Duplicate the lines of the data below, from the line with "The height and width of the screenshot is (504, 633)." to the line with "Looking at the", both included.

### Records from a dataset
<<<<
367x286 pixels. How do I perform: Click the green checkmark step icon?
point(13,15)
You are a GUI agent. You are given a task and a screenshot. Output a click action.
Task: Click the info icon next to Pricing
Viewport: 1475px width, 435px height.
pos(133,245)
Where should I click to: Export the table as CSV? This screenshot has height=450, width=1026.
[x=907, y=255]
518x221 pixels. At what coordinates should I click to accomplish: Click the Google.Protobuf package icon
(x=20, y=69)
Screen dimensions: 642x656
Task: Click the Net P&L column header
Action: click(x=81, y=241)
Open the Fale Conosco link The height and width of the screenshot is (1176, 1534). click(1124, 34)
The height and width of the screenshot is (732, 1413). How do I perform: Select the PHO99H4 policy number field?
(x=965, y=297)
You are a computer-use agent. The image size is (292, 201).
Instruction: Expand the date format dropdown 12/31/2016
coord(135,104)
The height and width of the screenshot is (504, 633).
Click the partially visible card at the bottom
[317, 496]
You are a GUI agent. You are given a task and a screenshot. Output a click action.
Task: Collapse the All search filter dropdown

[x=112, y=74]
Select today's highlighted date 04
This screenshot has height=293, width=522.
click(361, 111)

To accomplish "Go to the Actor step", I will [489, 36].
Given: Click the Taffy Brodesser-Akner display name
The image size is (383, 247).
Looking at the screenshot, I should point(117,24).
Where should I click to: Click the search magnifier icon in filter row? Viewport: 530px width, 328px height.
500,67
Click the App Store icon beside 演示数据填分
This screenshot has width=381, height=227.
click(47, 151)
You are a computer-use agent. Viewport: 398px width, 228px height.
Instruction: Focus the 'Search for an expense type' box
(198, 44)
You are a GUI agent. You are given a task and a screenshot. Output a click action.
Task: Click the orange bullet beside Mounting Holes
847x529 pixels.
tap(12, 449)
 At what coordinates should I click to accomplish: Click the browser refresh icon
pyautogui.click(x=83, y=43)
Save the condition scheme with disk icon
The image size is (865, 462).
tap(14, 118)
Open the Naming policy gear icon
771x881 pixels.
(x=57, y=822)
>>>>
### SOLVED EXERCISE
The height and width of the screenshot is (504, 633).
Click the partially visible card at the bottom
[317, 496]
You are a GUI agent. You are given a task and a screenshot. Output a click action.
Task: Collapse the All search filter dropdown

[x=112, y=74]
Select today's highlighted date 04
This screenshot has height=293, width=522.
click(361, 111)

To accomplish "Go to the Actor step", I will [489, 36].
Given: Click the Taffy Brodesser-Akner display name
The image size is (383, 247).
Looking at the screenshot, I should point(117,24).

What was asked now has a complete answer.